Vengono da lontano, sbarcano in Italia, arraffando tutto il possibile, per poi dirigersi verso la prossima preda. In fondo, potrebbero essere dipinti come i nuovi pirati. Anche se vestono firmato, parlano le lingue e, quando se ne vanno, tocca pure ringraziarli. In molti staranno interpretando in questi termini l’annuncio di Aabar, il fondo sovrano di Abu Dhabi, di salire nel capitale di Unicredit, candidandosi a diventarne il primo azionista “singolo”, e rafforzando la propria quota che passerebbe al 6,5% dall’attuale 4,99%. «Di per sé, non rappresenta certo un problema, anzi. Tutto dipende dal genere di obiettivi che il fondo si pone» spiega, interpellato da ilSussidiario.net Rocco Corigliano, professore di Economia degli intermediari finanziari presso l’Università di Bologna.
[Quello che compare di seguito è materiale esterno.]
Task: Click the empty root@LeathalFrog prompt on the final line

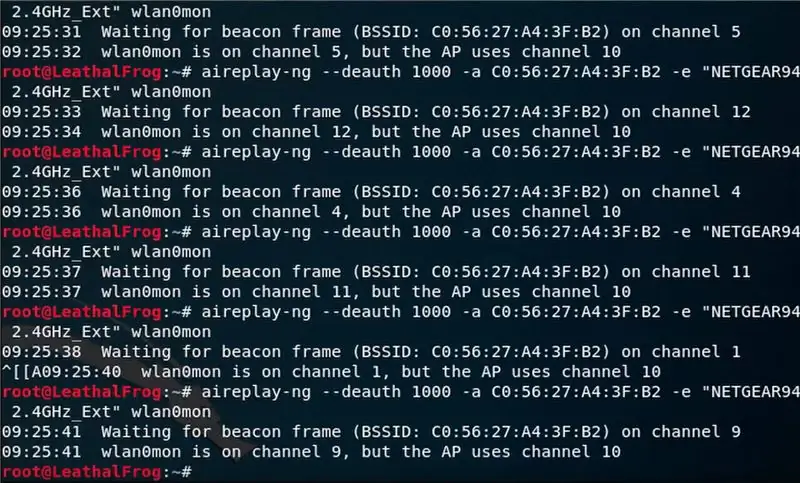Action: tap(97, 472)

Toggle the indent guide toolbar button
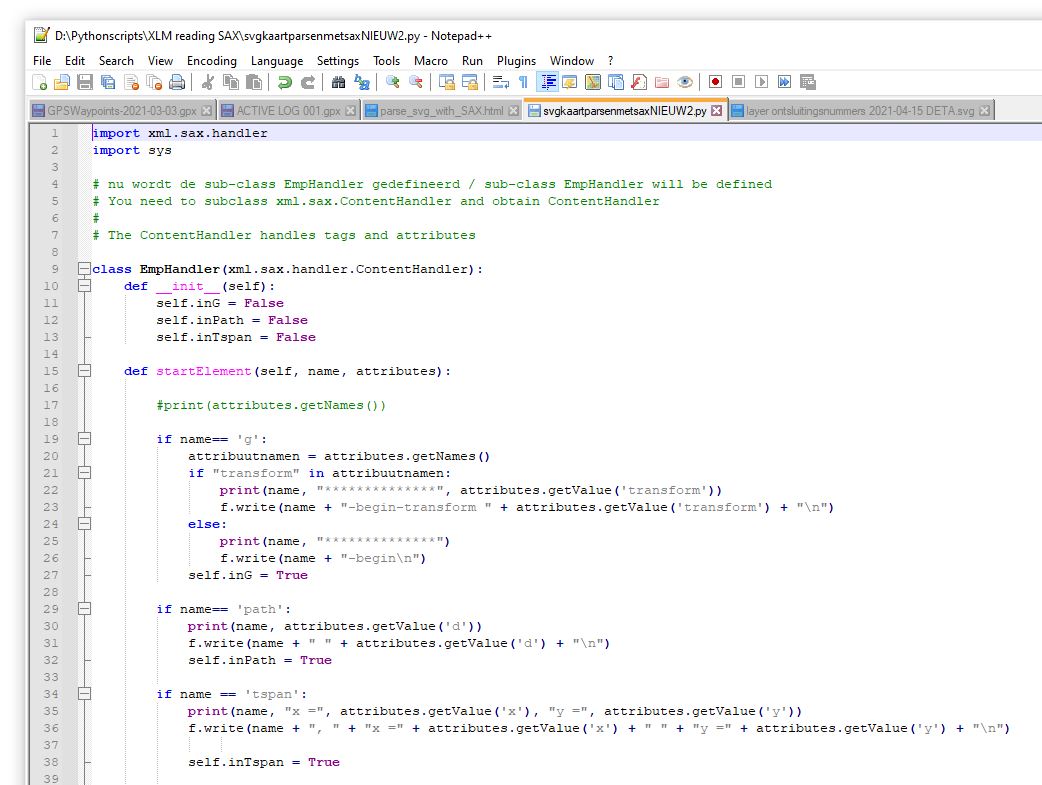click(547, 82)
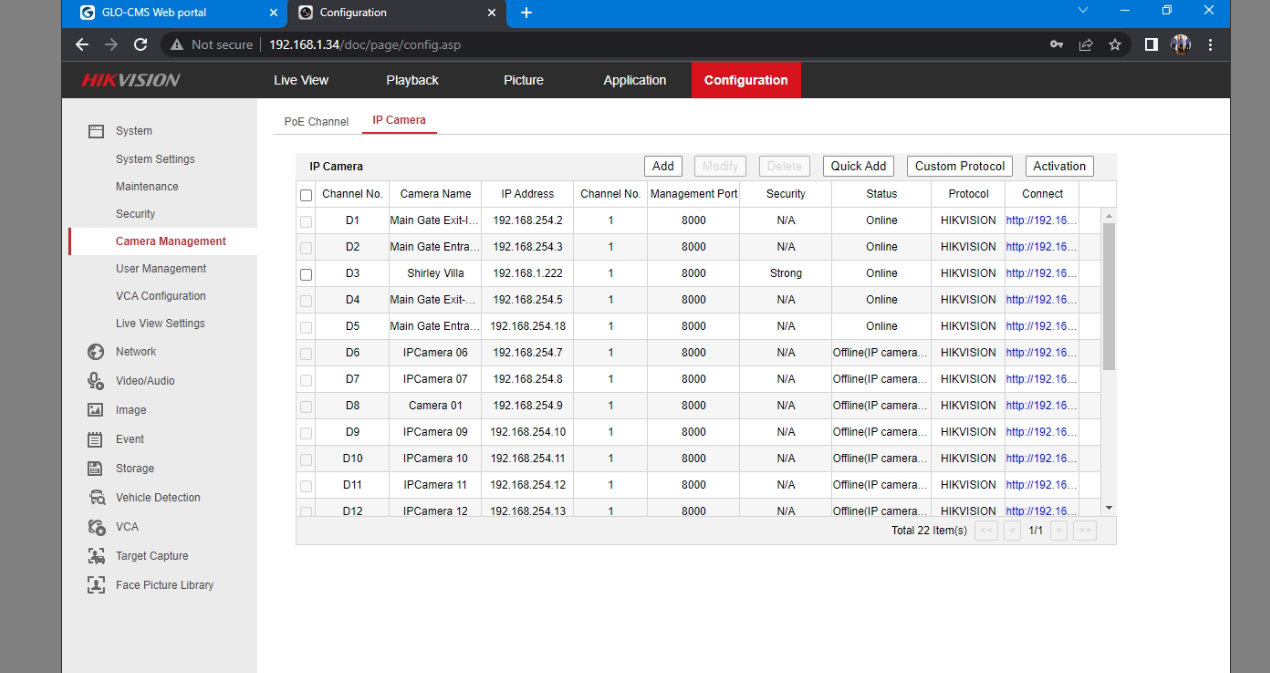The image size is (1270, 673).
Task: Open the D3 camera connect link
Action: tap(1041, 274)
Secondo il quale, per Unicredit, si tratta di una notizia estremamente positiva. «Se ha riscosso l’interesse di un fondo sovrano significa che, evidentemente, è giudicata una banca con prospettive di reddito e profittabilità. C’è da aggiungere che quando un fondo sovrano investe lo fa con obiettivi di medio-lungo periodo, tali per cui è chiaro che ritenga il piano industriale di Unicredit serio».
Secondo il professore, quindi, l’obiettivo di fondo «non è quello di gestire la banca modificandone le linee d’azione, ma squisitamente finanziario. È molto probabile che lascerebbero all’attuale management la realizzazione del piano industriale». Risulta difficile pensare che il maggior azionista di un’impresa non intenda modificarne gli assetti del board. «Sarebbe il maggior azionista, è vero – replica Corigliano -. Ma lo sarebbe con soltanto poco più del 6%. Una maggioranza relativa, all’interno di un azionariato molto diluito dove, di conseguenza, i vertici si stabiliscono attraverso un patto di sindacato e non sono necessariamente espressione dei principali azionisti».
Per Corigliano, l’iniziativa è quanto mai benefica se letta alla luce della possibilità di aumentare ulteriormente il capitale. «La necessità di seguire l’indicazione dell’Eba si è verificata nel momento peggiore in assoluto. Una banca, infatti, deve poter scegliere il momento in cui effettuare l’aumento. Che, invece, è stato imposto dall’esterno e, per giunta, in momento di crisi estrema del debito sovrano; tale crisi peggiora la sua situazione patrimoniale, dato che il valore dei titoli di Stato viene computato ai valori di mercato anche se rimarranno nel portafoglio della banca sino alla sua scadenza». Secondo il professore, «il rafforzamento patrimoniale conferisce a Unicredit nuova liquidità che gli consentirà di erogare credito tagliando, magari, i tassi (anche se il taglio dipende da una serie di fattori, tra cui lo spread)».
In teoria, anche i 116 miliardi erogati dalla Bce alle banche italiane sarebbero dovuti servire per tagliare i tassi di interesse del denaro prestato. «A tal proposito, c’è un grave indicatore: la grande quantità di depositi che si stanno raccogliendo presso la Bce. Essa quindi immette liquidità nel sistema, che invece che essere utilizzata viene ridepositata. Un assurdo derivante dalla situazione in cui si trova a operare oggi il sistema bancario, non solo italiano, dominata dalla sfiducia. Il che non consente al mercato interbancario di svolgere la propria attività in condizioni normali». E Unicredit? «Dopo il rafforzamento, credo che nel suo piano industriale rientri l’intenzione di usare la liquidità di cui disporrà per finanziare l’economia».